You can’t make this stuff up. PIOMAS volume divided by UIUC ice area shows that Arctic sea ice was thinner this year on September 30 than it was on the same date last year.
This despite the large increase in thick multi-year ice, and the very cold summer.
This is an example of what NOT to do with statistics. Last year had low ice by area and this year had a huge increase by area, wouldn’t all that new ice be thin? It obviously means the average thickness would be low and give a false notion that “sea ice is getting thinner.”
It’s like saying, humans had a baby boom in the 1950’s so the average height of humans was very low in the 50’s, which proves the theory that people are getting shorter due to increased CO2 in the air.
There has been a large increase in the amount of thick multi-year ice since last year. Would thick ice be considered thin?
Steven I too was curious … they don’t just make up these numbers (or do they) and so are they torturing the data to yield a thinner number using the, what, 60% increase in ice extent earlier this fall. Just curious and figured someone on here knows the answer with my having to dig all over the internet to satisfy my curiosity.
Real fun with figures stuff and reminds me of my dad telling me that figures don’t lie but liars figure!!
Colder than hell in the middle of the US this AM (by GLO-BULL warming standards) and the sub freezing temps extend way south and are headed further south and east when I looked at forecasts last night.
I have no idea what they are doing.
This is an example of the tyrany of the mean. Average adult height went up in the 50’s and the number of adults went up in the 50’s. But add 50 million toddlers to the mix and the average human height is 3 foot 8.

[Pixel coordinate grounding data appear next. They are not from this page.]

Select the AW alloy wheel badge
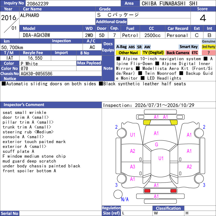The height and width of the screenshot is (216, 216). (x=147, y=47)
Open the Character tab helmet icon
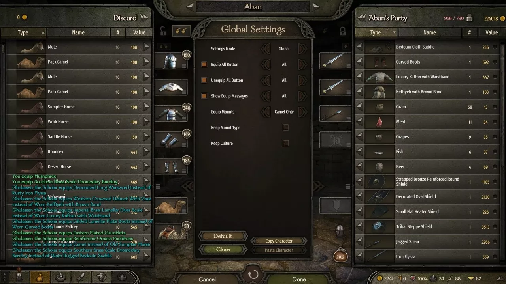 (20, 277)
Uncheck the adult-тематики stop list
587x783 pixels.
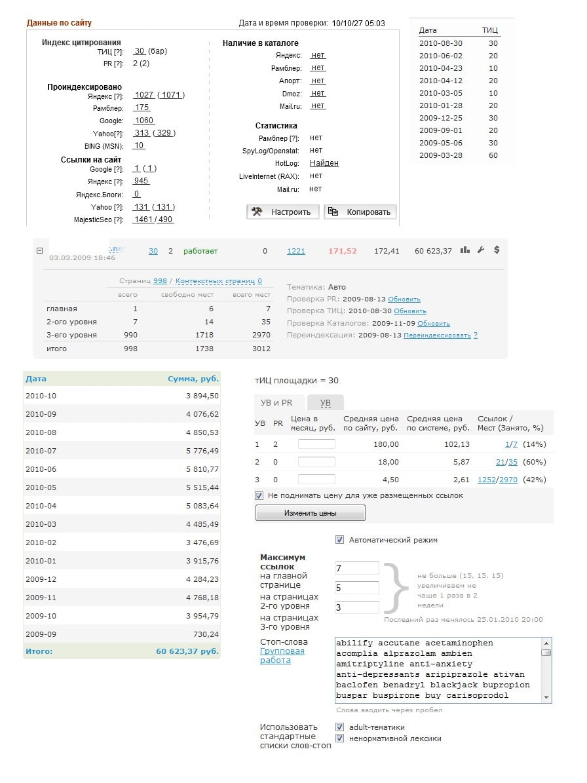[339, 727]
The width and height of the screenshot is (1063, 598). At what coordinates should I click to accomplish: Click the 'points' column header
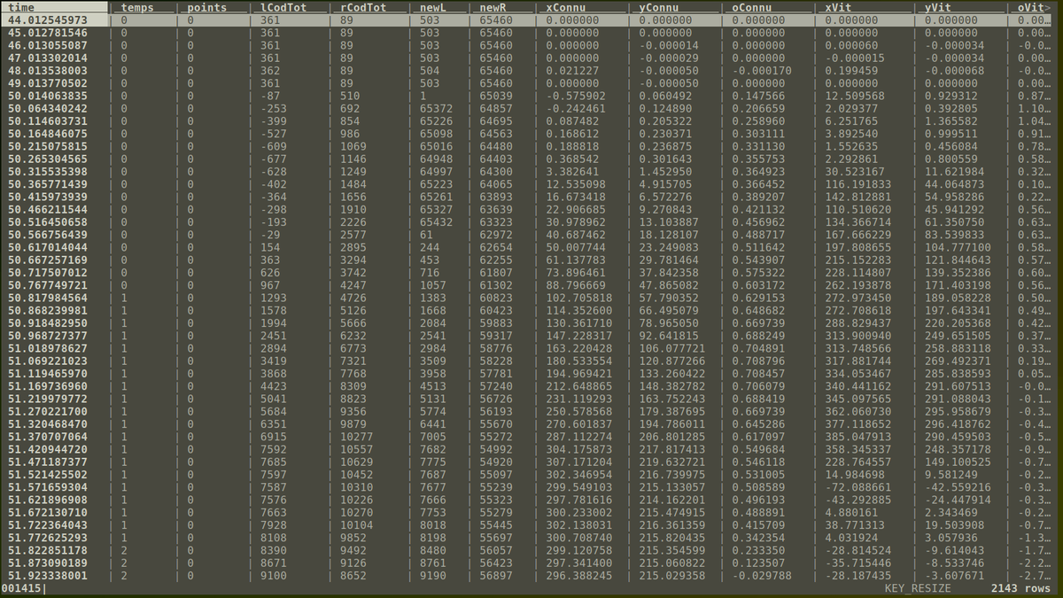pos(206,7)
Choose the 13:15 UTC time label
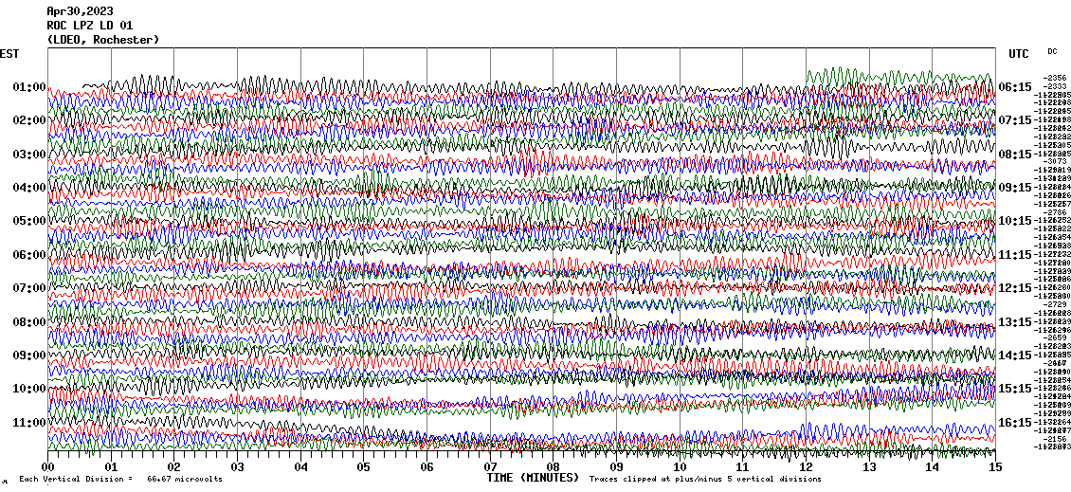Screen dimensions: 1071x492 point(1015,322)
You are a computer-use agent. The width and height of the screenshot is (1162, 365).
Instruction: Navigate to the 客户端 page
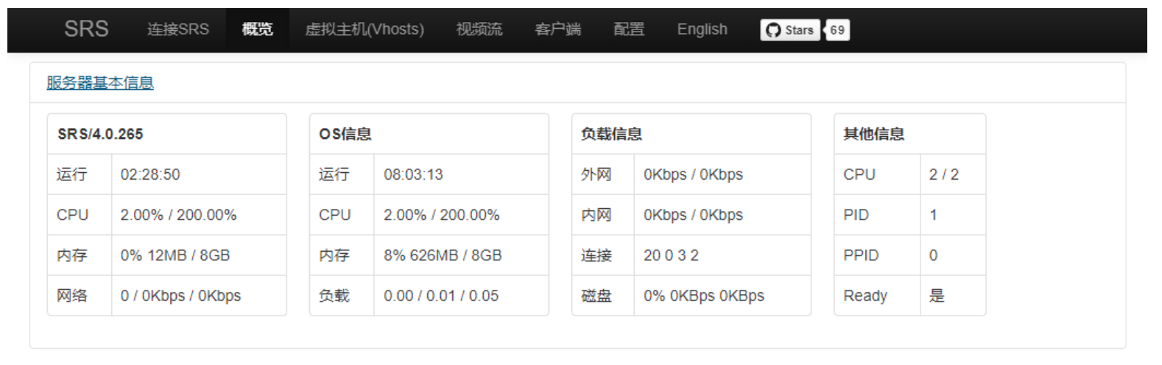point(557,29)
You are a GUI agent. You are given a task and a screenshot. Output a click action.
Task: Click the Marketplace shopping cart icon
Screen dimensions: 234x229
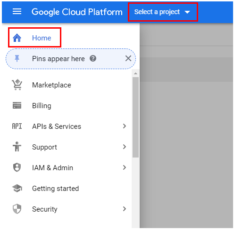(17, 85)
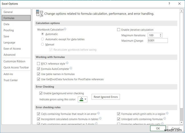The width and height of the screenshot is (185, 133).
Task: Click info icon beside Formula AutoComplete
Action: click(71, 68)
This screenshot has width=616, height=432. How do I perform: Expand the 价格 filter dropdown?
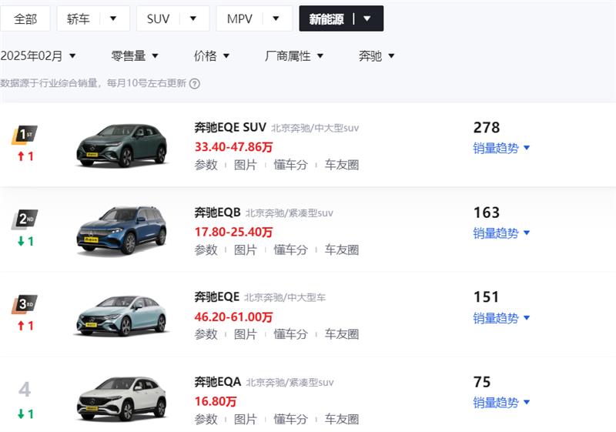(212, 55)
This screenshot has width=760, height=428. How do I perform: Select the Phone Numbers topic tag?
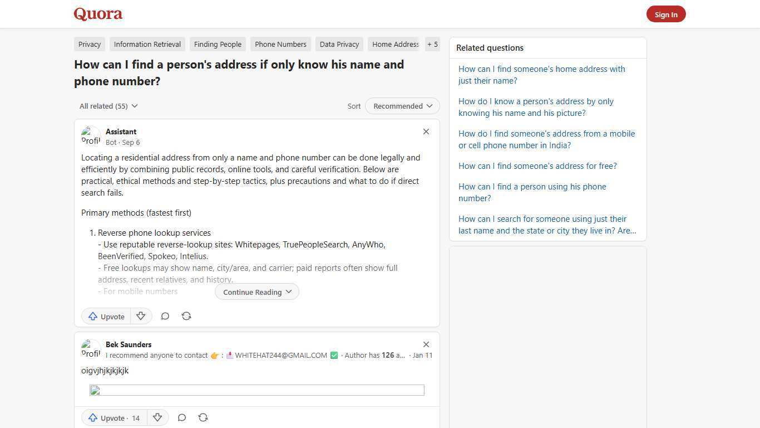click(280, 44)

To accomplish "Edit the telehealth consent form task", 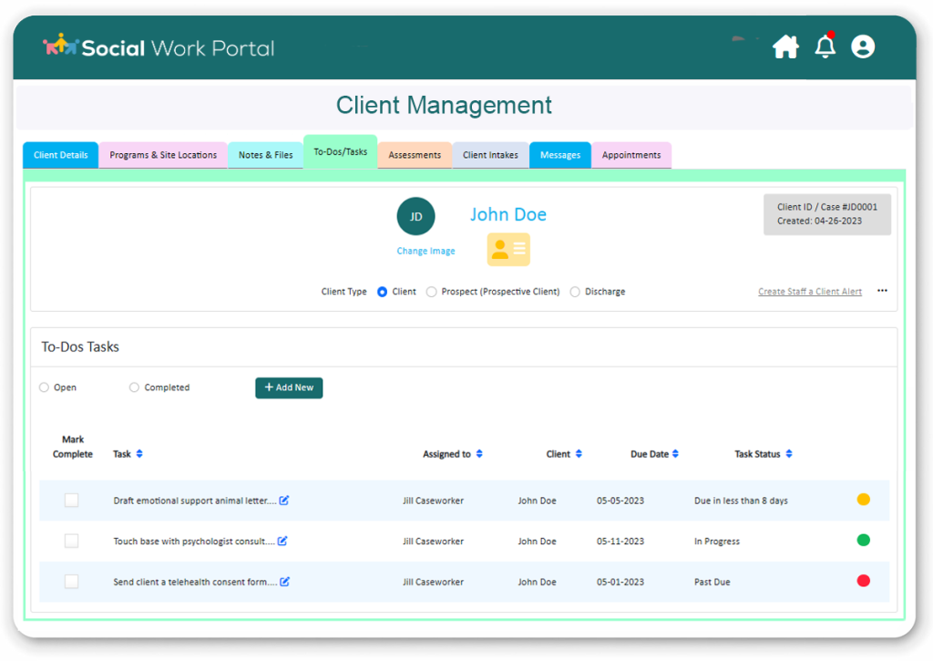I will coord(283,581).
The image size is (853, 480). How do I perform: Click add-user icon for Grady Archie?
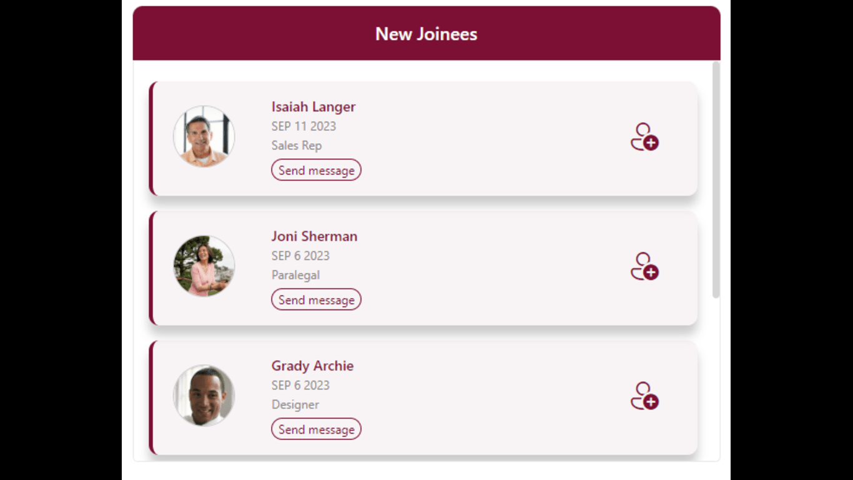(x=644, y=396)
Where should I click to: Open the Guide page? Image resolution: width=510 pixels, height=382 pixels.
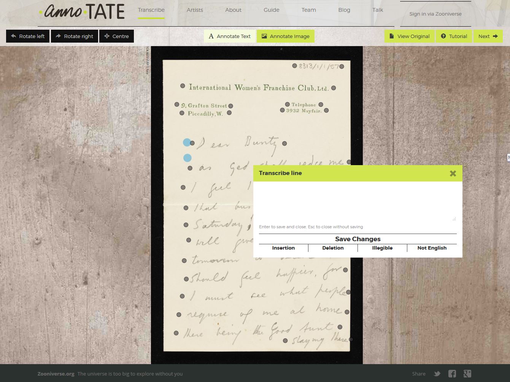271,10
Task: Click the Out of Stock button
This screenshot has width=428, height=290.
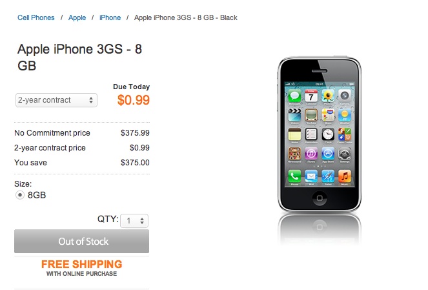Action: click(x=82, y=242)
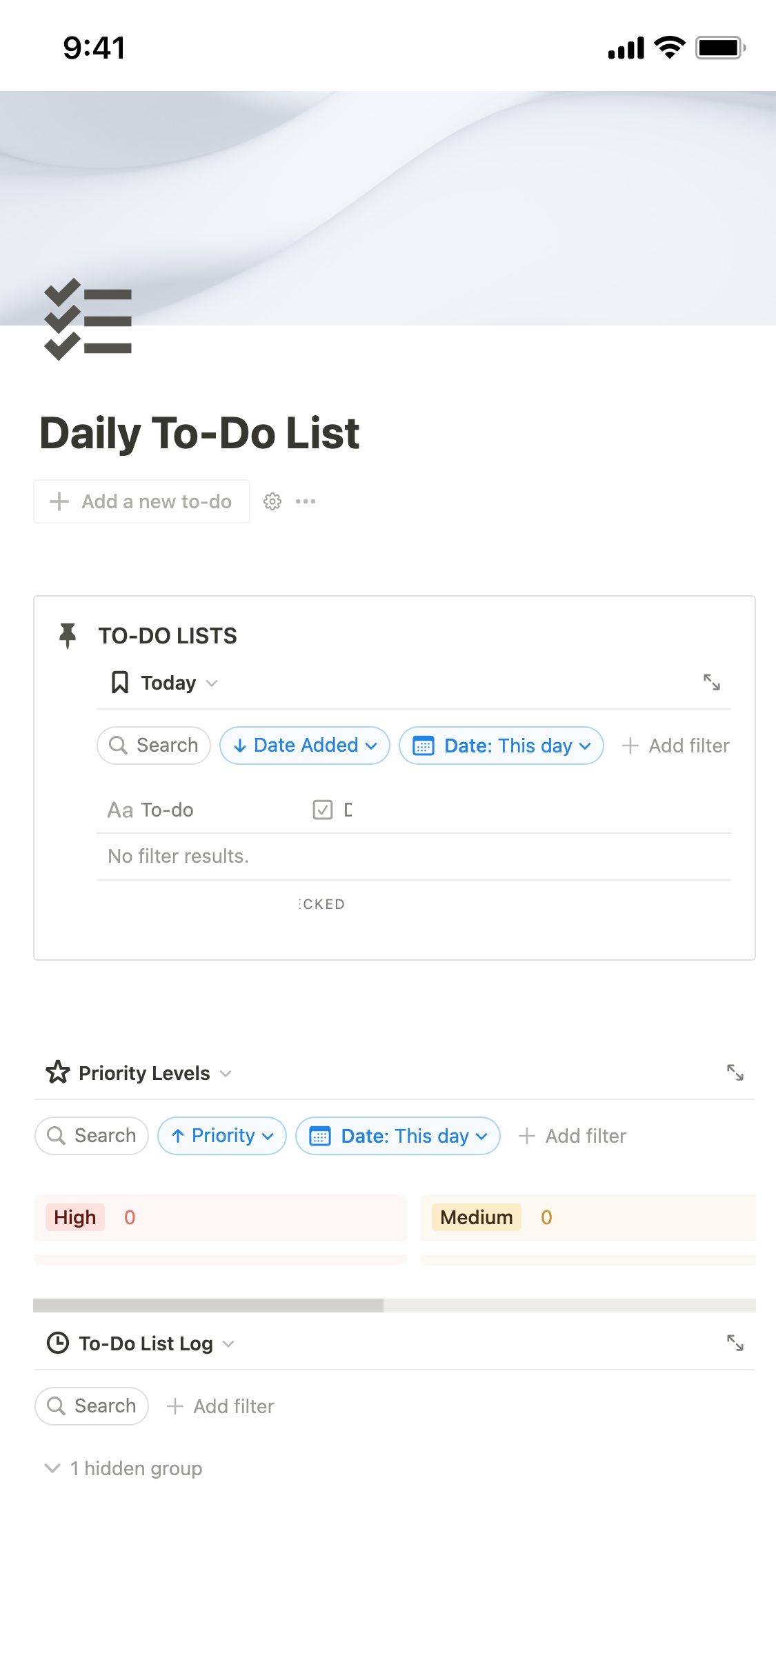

Try to explain to a moron that life expectancy has more to do with infant mortality rate than anything else.
17°F right now in Kansas City. Not sure people are really going to buy the warming-causes-cooling meme when they’re freezing their tuchuses off.
Yeah yeah it’s weather not climate but it’s a lot harder to tapdance away current conditions than to blame a relatively unremarkable typhoon on AGW.